Many of you are aware of efforts to reduce humankind's impact on the environment by lessening our "carbon footprint." Now, after several years of study, the building industry has a "carbon blueprint" for building homes that are energy efficient as well as upgrading the energy efficiency of existing homes.

Controlling air loss is critical to reducing wasted energy. Some of the most common household air leaks are located where there are penetrations in the walls and ceilings. These locations include windows, doors, attic hatches, recessed lighting cans, and pipe, wire, and duct penetrations. When heated or cooled air escapes your living space, your HVAC (heating, ventilating, and air-conditioning) unit must work harder to maintain the desired temperature. This is wasteful and costly.

Improperly sealed air-duct joints are another source of air loss. If you suspect that air is leaking from your duct system, you can have it tested. This test, as well as a general review of your home's energy efficiency, may be arranged by your energy provider.

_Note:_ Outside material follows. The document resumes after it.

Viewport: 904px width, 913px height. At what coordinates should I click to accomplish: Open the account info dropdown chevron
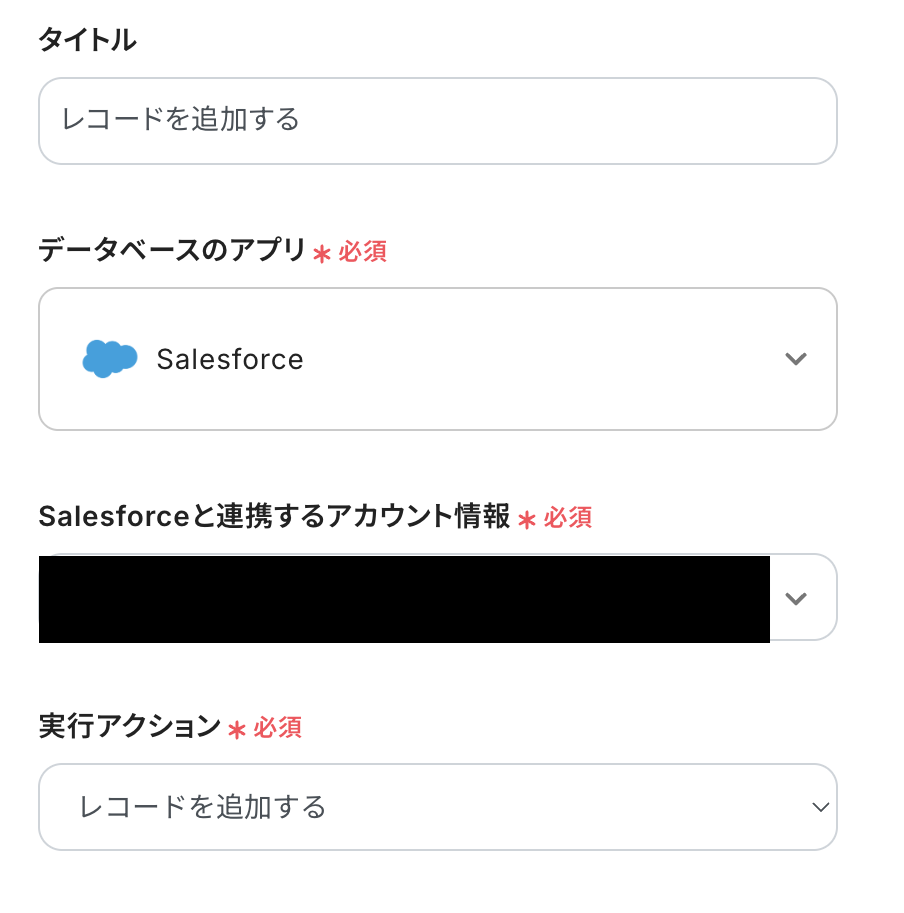(796, 598)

In Florida, there are a number of companies with programs that help promote energy efficiency; they include Progress Energy, Gulf Power Corporation, and Florida Power and Light. And the best part is, these companies not only provide customized energy-saving tips, they may also help pay for home improvements that increase your home's energy efficiency. For example, Progress Energy pays half the cost of the HVAC duct test: $30 of the $60 cost for the first unit, and $20 of the $40 cost for each additional unit at the same home. Progress Energy also pays up to $150 for duct repair on HVAC units powered by electricity and up to $350 if you upgrade your HVAC unit. There are also incentives when you upgrade your windows, insulation, and other items that affect your home's energy efficiency.

Where to start? First you need to contact your energy provider to see what programs are in place and if they meet your needs. Your utility company will then determine if your home qualifies for the programs and any incentives it offers by analyzing the data you provide through an online questionnaire. A representative can also visit your home and perform an energy inspection in person. If you move forward with the recommended work, you may be required to hire a contractor that meets the utility company's requirements for licensing and insurance.

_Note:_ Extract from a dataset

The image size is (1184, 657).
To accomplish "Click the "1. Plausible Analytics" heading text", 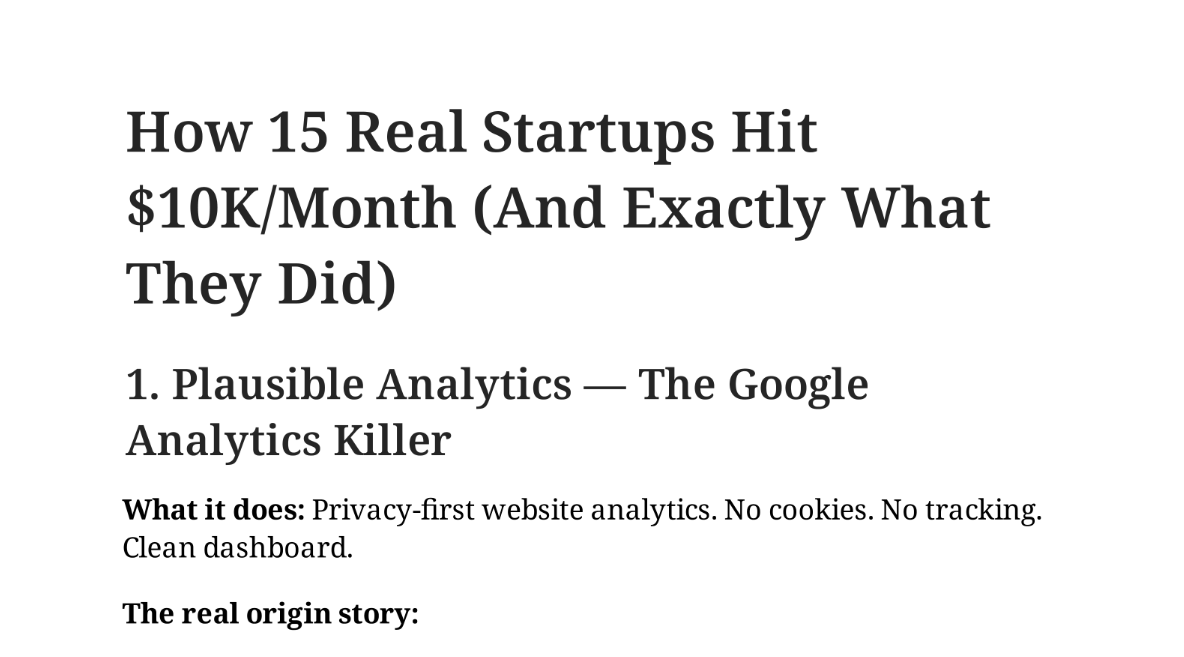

And there is more icing on this cake. You may also be eligible for additional incentives offered by state and federal government. The "energystar.gov" website has extensive information about energy-efficient products as well as incentives that help cover their cost. From solar heating panels to appliances, there are a number of options for you to consider. And although some of these products have a higher upfront cost than traditional building products, studies show that your reduced energy cost will offset this initial expense. It's a save-save situation because you will save energy and save money in the long run.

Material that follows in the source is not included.